--- STATED GOAL ---
Write out the lines below exactly, everything from the line containing "How do I perform: Pin" down to the line containing "click(x=461, y=381)", with both of those lines included.

Records excerpted from a collection

..........

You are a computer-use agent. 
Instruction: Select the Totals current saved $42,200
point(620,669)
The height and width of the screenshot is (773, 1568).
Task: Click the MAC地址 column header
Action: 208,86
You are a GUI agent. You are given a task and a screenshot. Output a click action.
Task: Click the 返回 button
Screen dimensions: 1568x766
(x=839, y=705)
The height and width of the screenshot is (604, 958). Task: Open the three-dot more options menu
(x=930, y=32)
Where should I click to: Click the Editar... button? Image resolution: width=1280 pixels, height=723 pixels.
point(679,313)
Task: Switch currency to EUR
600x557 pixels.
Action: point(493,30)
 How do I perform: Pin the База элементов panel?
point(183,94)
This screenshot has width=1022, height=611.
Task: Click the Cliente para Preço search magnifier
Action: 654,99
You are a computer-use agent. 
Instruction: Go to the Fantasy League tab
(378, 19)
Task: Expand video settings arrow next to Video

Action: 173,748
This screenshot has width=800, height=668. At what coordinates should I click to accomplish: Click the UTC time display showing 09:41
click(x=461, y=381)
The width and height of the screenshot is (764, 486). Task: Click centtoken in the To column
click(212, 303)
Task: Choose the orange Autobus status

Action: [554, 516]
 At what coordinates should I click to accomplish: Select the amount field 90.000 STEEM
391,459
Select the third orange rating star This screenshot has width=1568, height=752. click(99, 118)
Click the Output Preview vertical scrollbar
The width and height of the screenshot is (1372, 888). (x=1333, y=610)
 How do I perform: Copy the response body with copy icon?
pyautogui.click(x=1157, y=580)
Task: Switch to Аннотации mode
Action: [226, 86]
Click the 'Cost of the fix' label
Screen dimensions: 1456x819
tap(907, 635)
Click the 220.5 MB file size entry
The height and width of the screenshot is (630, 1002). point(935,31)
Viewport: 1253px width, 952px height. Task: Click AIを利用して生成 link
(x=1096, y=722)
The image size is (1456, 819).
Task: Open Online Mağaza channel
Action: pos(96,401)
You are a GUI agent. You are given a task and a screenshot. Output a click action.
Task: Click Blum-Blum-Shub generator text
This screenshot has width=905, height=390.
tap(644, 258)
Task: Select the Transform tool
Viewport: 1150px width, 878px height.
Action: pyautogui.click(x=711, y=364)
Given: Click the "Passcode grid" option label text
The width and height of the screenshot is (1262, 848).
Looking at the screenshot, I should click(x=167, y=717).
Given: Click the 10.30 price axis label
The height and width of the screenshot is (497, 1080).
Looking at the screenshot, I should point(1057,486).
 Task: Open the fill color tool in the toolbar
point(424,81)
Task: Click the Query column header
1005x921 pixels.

..........

--- FINISHED ANSWER ---
 How do I perform: Pin the База элементов panel?
point(183,94)
This screenshot has width=1022, height=611.
Task: Click the Cliente para Preço search magnifier
Action: 654,99
You are a computer-use agent. 
Instruction: Go to the Fantasy League tab
(378, 19)
Task: Expand video settings arrow next to Video

Action: 173,748
This screenshot has width=800, height=668. At what coordinates should I click to accomplish: Click the UTC time display showing 09:41
click(x=461, y=381)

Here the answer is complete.